By Matt O’Brien
The Washington Post
In the end, it doesn’t look like President Donald Trump is going to get the partisan cheerleader he wanted on the Federal Reserve. The one, that is, who didn’t have any relevant qualifications, who had supported the discredited idea that is the gold standard and who had faced numerous questions about his personal life . . .
Come to think of it, that dismal list of attributes is somehow not specific enough to tell you which of Trump’s Fed picks we’re talking about here. That’s because, while Herman Cain’s nomination looks like it’s getting quashed before ever becoming official, the description above would have applied equally well to Trump’s other recent Fed selection, Stephen Moore.

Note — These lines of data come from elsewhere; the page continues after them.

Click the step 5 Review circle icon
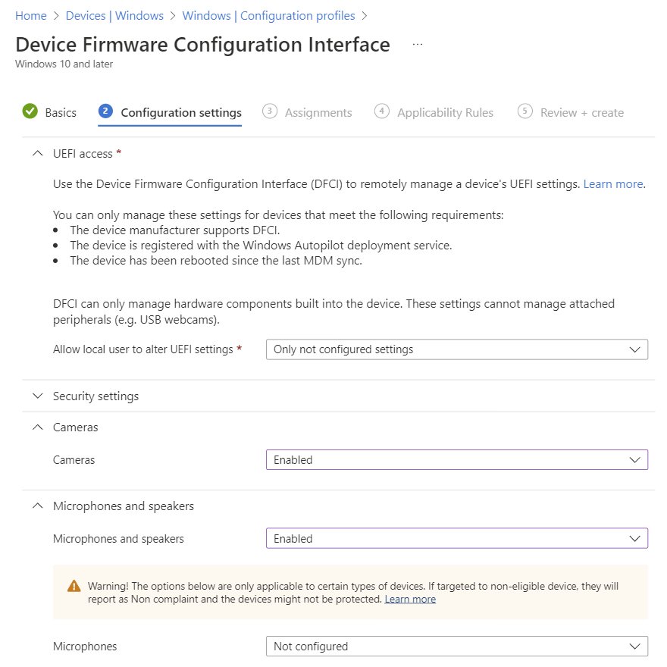The image size is (667, 667). pos(525,111)
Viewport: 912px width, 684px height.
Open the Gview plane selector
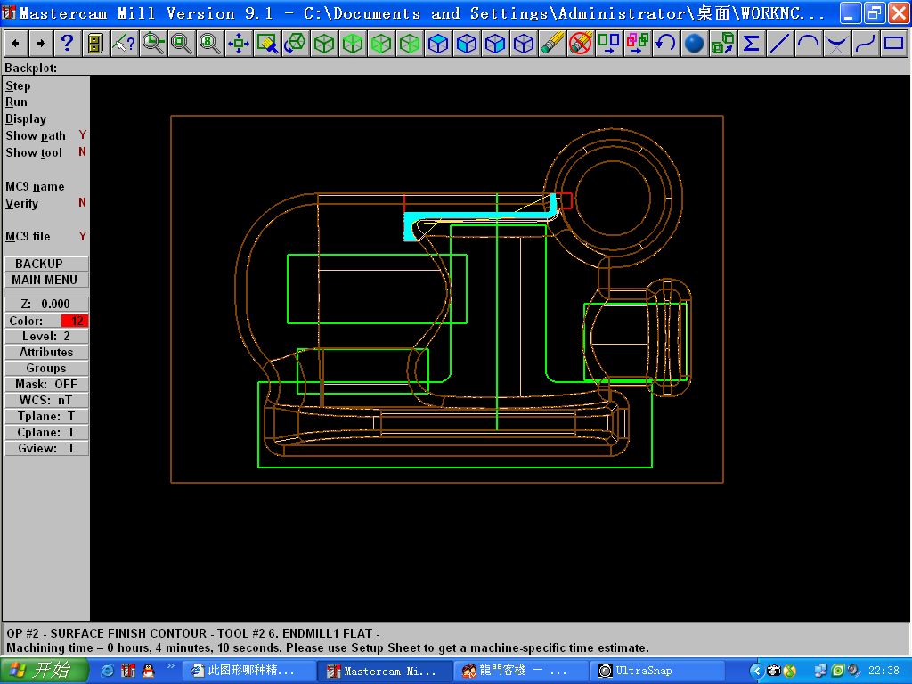45,448
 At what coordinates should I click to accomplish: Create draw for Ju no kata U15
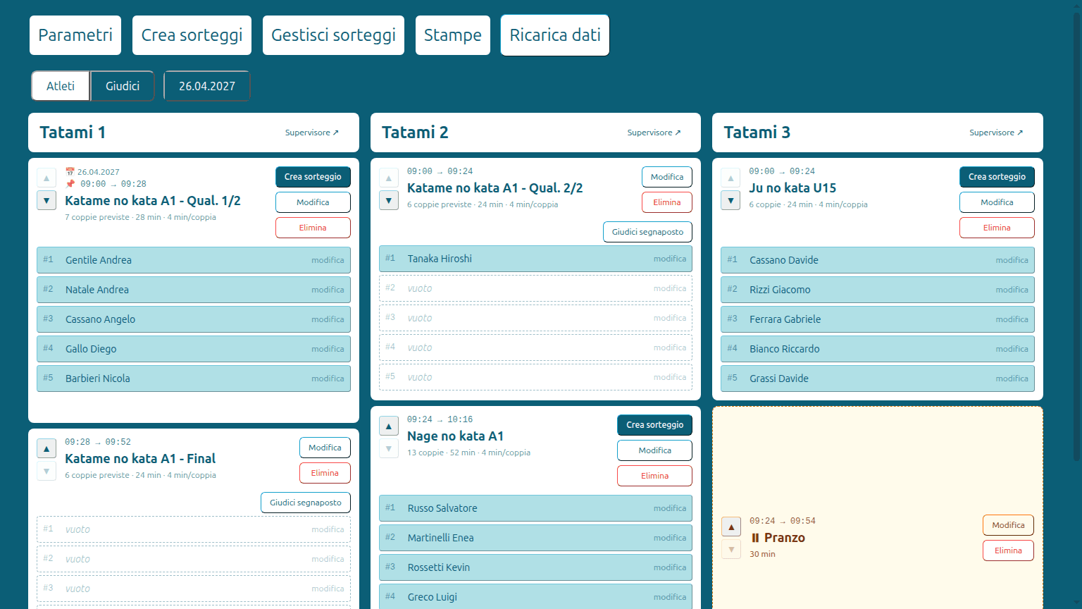click(x=997, y=177)
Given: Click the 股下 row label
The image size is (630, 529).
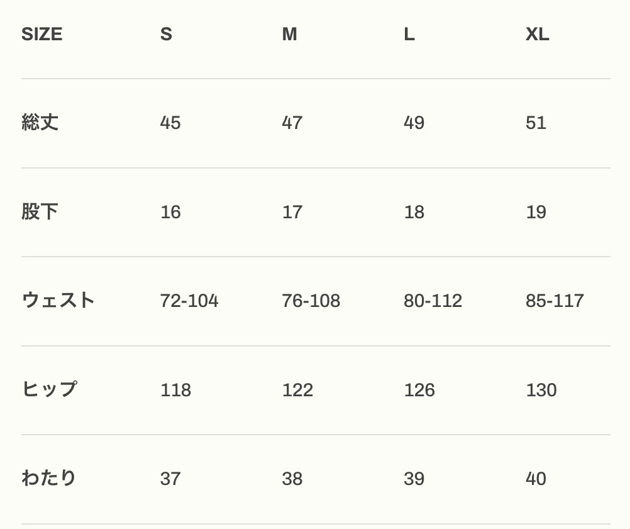Looking at the screenshot, I should point(40,211).
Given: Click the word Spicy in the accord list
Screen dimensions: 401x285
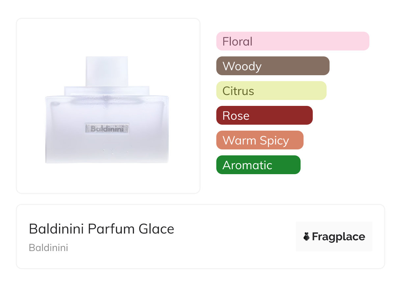Looking at the screenshot, I should pos(274,141).
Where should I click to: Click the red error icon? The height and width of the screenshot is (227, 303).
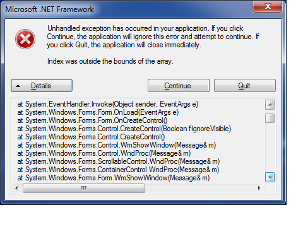pyautogui.click(x=25, y=39)
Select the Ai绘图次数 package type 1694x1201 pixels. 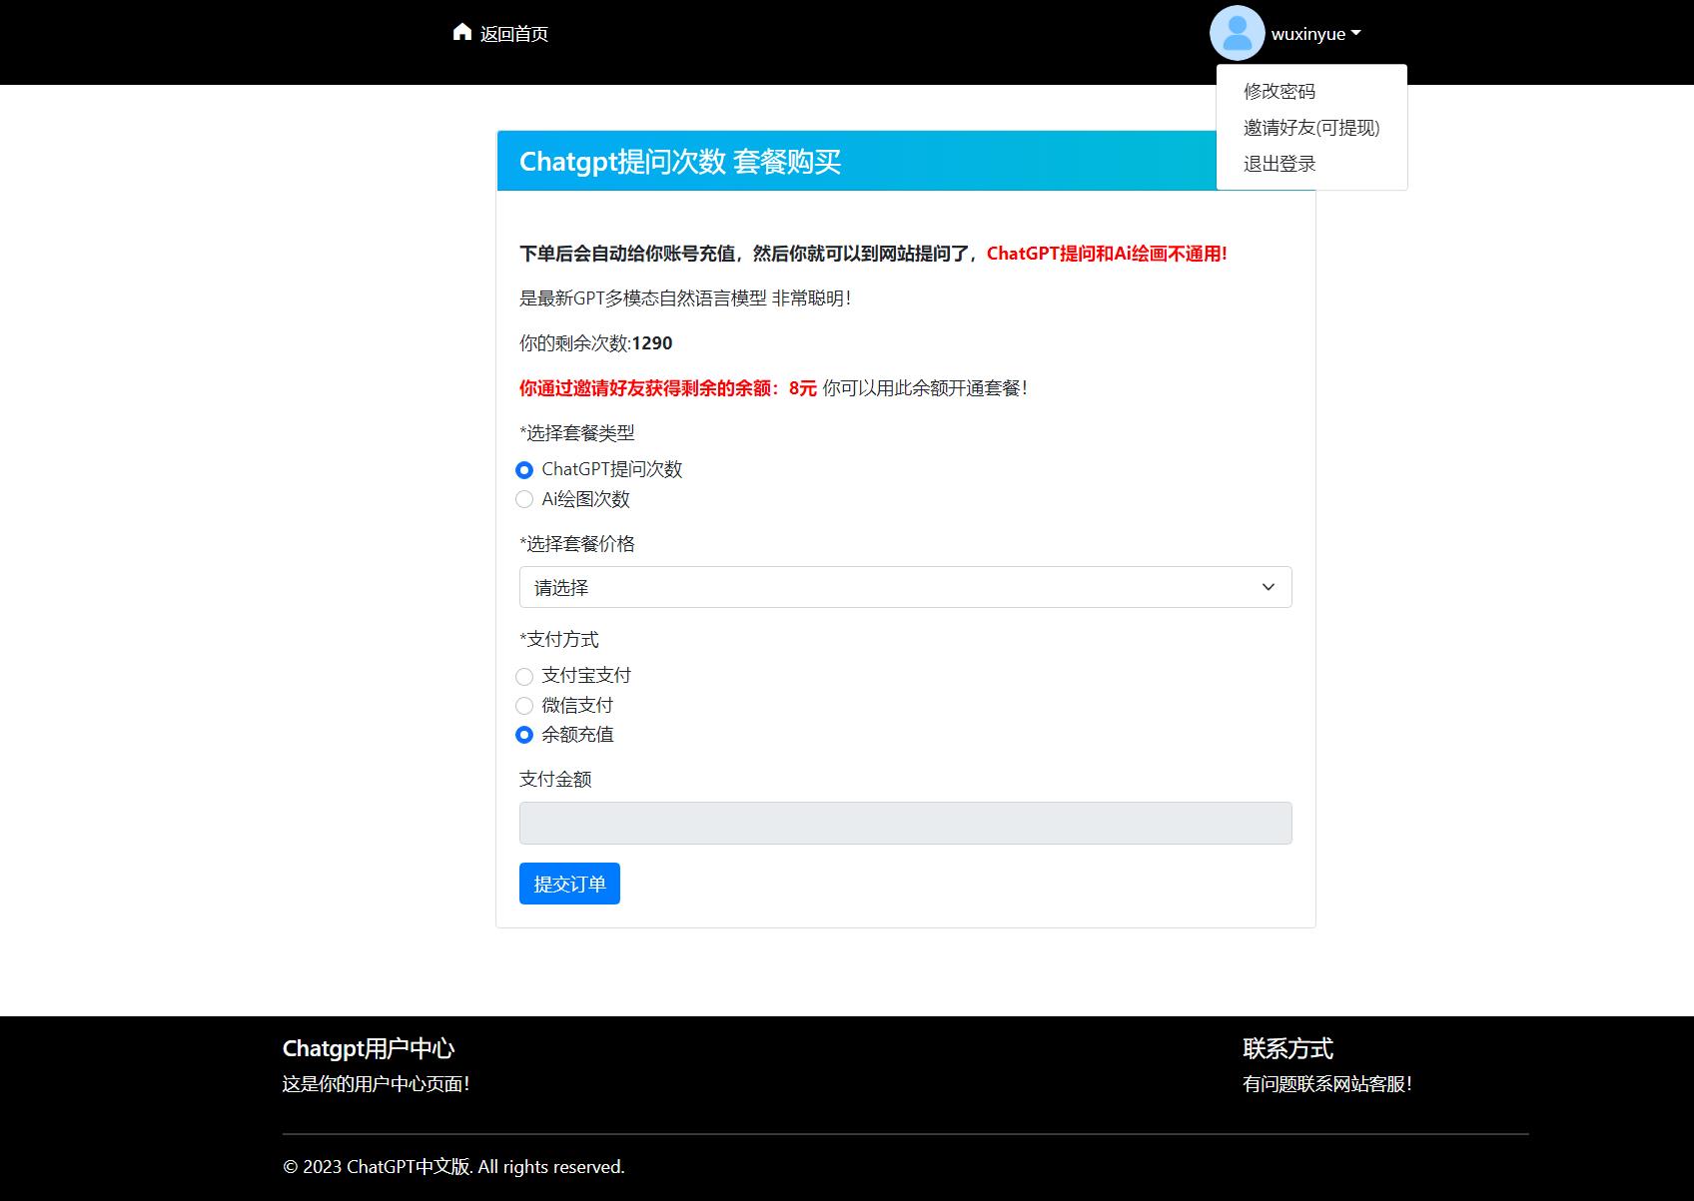(x=524, y=499)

That’s clear enough if you just compare the two. Cain was a pizza executive turned presidential candidate who, despite his impressive-sounding-but-mostly-ceremonial job as chairman of the Kansas City Fed’s Board of Directors, had no experience either making monetary policy, studying it or working in financial markets. Moore, meanwhile, is an anti-tax polemicist who has a long history of getting his facts wrong and answering any question about the Fed by saying that he’s “not an expert on monetary policy.”
Cain was so worried about nonexistent inflation during Barack Obama’s presidency that he wanted to constrain the Fed’s ability to cut interest rates by forcing it to increase them whenever frequently buoyant gold prices rose; Moore, despite his apparent inability to remember doing so, also advocated that we return to the gold standard out of an economically unsound (and politically convenient) fear that slightly falling prices under Obama would soon turn into out-of-control increases.
Cain has faced four accusations of sexual harassment from his time as a business leader; Moore, for his part, has admitted to emotionally abusing his ex-wife, was found in contempt of court in 2013 for failing to pay her $330,000 in alimony and child support and is reportedly still settling with the IRS over $75,000 it says he still owes in taxes.
Not to mention maybe their most important similarity: They both seem to judge monetary policy not by the business cycle, but rather by the political one. How else to explain the fact that they argued for higher interest rates when unemployment was high under a Democrat, before abruptly deciding that what the economy really needed was lower interest rates when unemployment was low under a Republican?
As far as Republican senators are concerned, though, none of this might matter as much as what, to them, could be the biggest difference between the two: Cain, unlike Moore, founded a pro-Trump super PAC that called some of those senators “traitors.” Which, together with the fact that they might not want to oppose both of Trump’s picks, is why there’s a very good chance that Moore could get confirmed when Cain could not.
But there shouldn’t be. If you had “concerns” about Cain’s “qualifications,” like Sen. John Thune, R-S.D., said some Republicans did, then you should feel the same way about Moore. Or if you were worried about Cain’s “very controversial” idea of “wanting to return to the gold standard,” like Sen. Susan Collins, R-Maine, was, then you should also feel the same way about Moore (even if he has slightly modified his views to now support a similar commodity standard instead). And if you couldn’t support Cain because “character still does matter,” like Sen. Kevin Cramer, R-N.D., said, then, yes, you should feel the same way about Moore.
Above all, though, if you “would like to see nominees that are economists first and not partisans,” like Sen. Mitt Romney, R-Utah, said, then you should definitely feel the same way about Moore that you did about Cain.